- _Excerpted passage_
┌──
Writers are asked this ALL the time. And the truth is, ideas come from everywhere, you just have to be receptive to them. Listen to conversations for the hidden under tones, read newspaper articles with a writer’s eye – ask:
“What if?”
at every possible situation. I find trying to force ideas quite hard but if I remain open, little seeds sow themselves and start to sprout. Today however, it was not so much a seed as a fully planted tree.
This was passed on to me this morning:

This book used to belong to my mother-in-law’s mother, Isabelle Keymer. Isabelle began training as a pharmacist at a time when young women were not encouraged to go out to work. Unfortunately for her, family circumstances meant she was not able to complete her training – when her mother died she was expected to stay home and look after her father and she did exactly that. I suspect she wasn’t given a great deal of choice. Male privilege held her back more than once in her life. I’m so glad I got to meet her, though it was just the once shortly before she died. Even then, post a leg amputation, she was a strong, kind, determined and interesting woman. It’s not hard to see where my daughter has inherited her academic brain and drive from.
└──
- _Listed records_
┌──
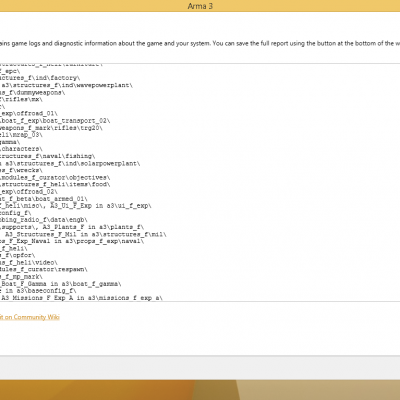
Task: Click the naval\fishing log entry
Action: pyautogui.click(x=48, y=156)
└──
┌──
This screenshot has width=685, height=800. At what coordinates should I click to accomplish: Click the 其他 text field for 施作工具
└──
┌──
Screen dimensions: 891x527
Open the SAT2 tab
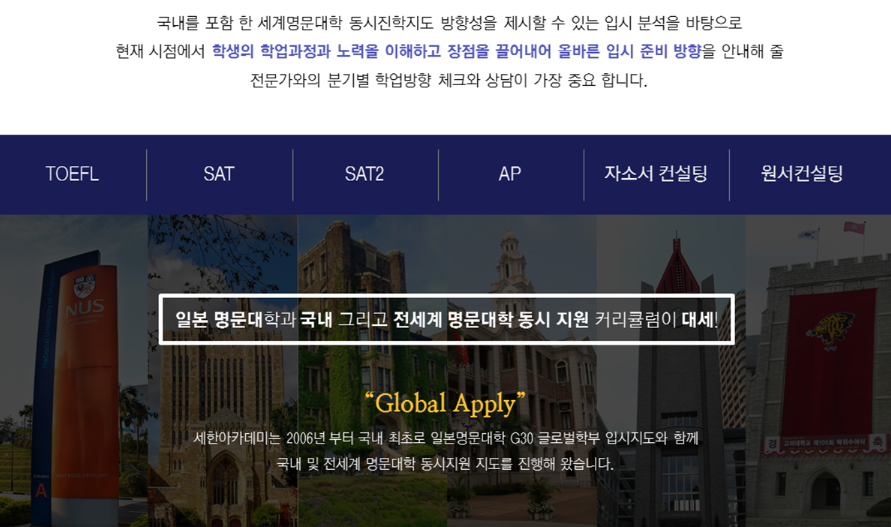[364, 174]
└──
- _Exercise A_
According to the post on where ideas come from, what was Isabelle Keymer training to become?
- _Exercise B_
Reproduce word for word the part of the post on where ideas come from that runs from "This was passed" to "and drive from.".
The rows above are separate material and have no connection to the post on where ideas come from.

- _Task output A_
A pharmacist.

- _Task output B_
This was passed on to me this morning:

This book used to belong to my mother-in-law’s mother, Isabelle Keymer. Isabelle began training as a pharmacist at a time when young women were not encouraged to go out to work. Unfortunately for her, family circumstances meant she was not able to complete her training – when her mother died she was expected to stay home and look after her father and she did exactly that. I suspect she wasn’t given a great deal of choice. Male privilege held her back more than once in her life. I’m so glad I got to meet her, though it was just the once shortly before she died. Even then, post a leg amputation, she was a strong, kind, determined and interesting woman. It’s not hard to see where my daughter has inherited her academic brain and drive from.